What needs to be done: Print the line containing "Task: Click the" and all lines after it to the end of the records below, exactly as written. No pictures.

Information supplied:
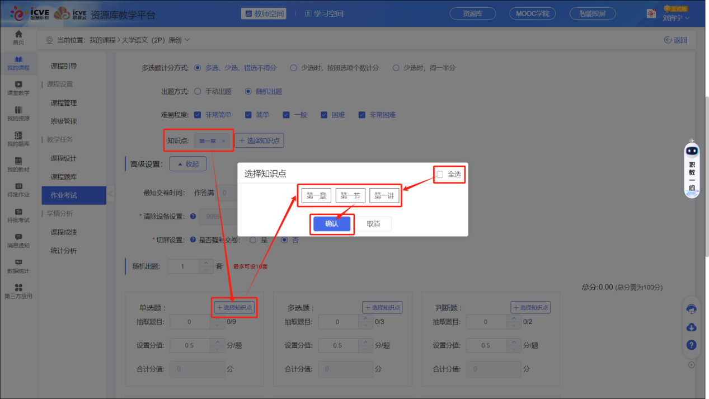Open the help question mark icon
This screenshot has height=399, width=709.
(x=691, y=345)
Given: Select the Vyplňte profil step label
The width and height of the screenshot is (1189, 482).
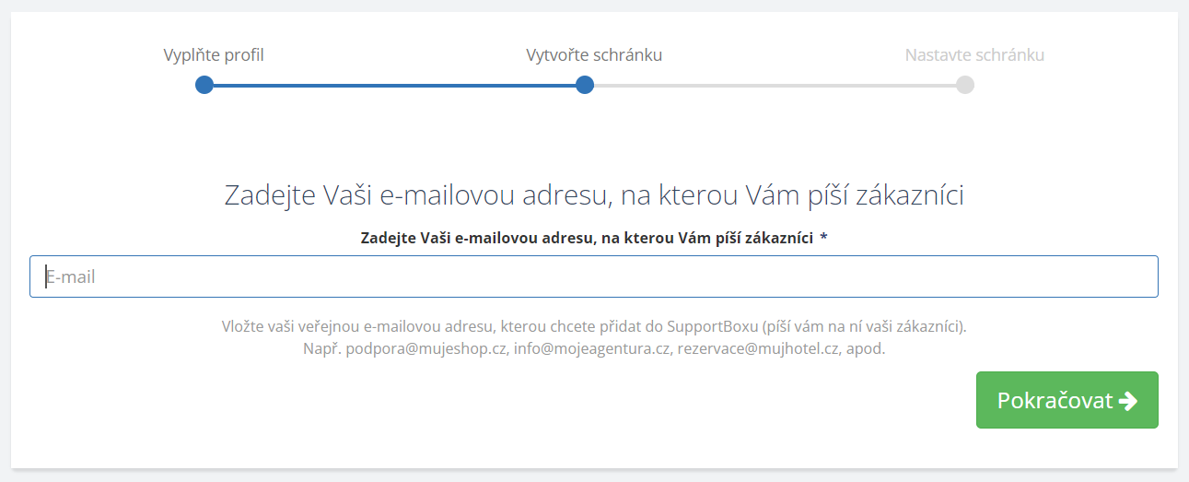Looking at the screenshot, I should (214, 55).
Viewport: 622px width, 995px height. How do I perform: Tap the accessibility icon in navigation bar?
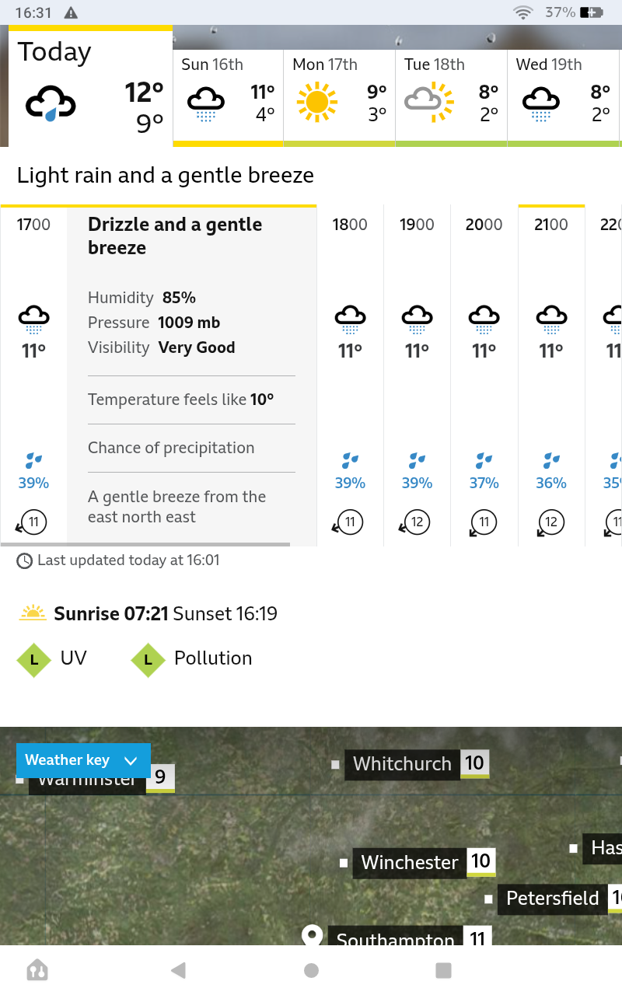37,969
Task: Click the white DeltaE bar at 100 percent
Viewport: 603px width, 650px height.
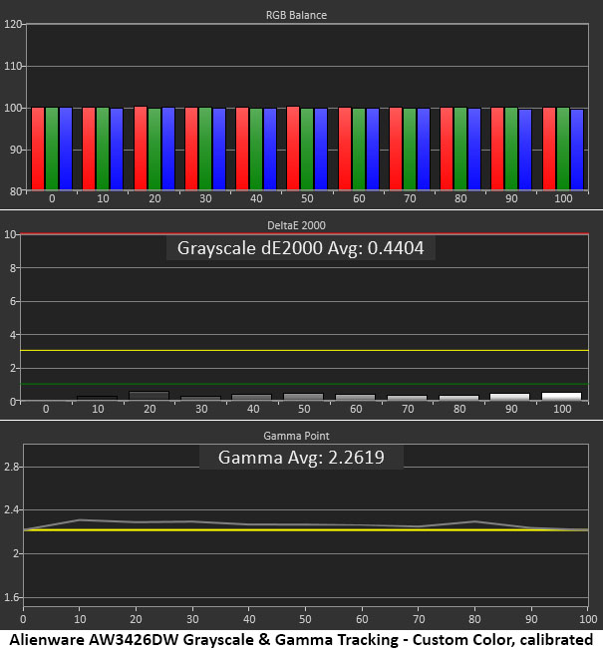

Result of the task:
Task: Click the white DeltaE bar at 100 percent
Viewport: 603px width, 650px height.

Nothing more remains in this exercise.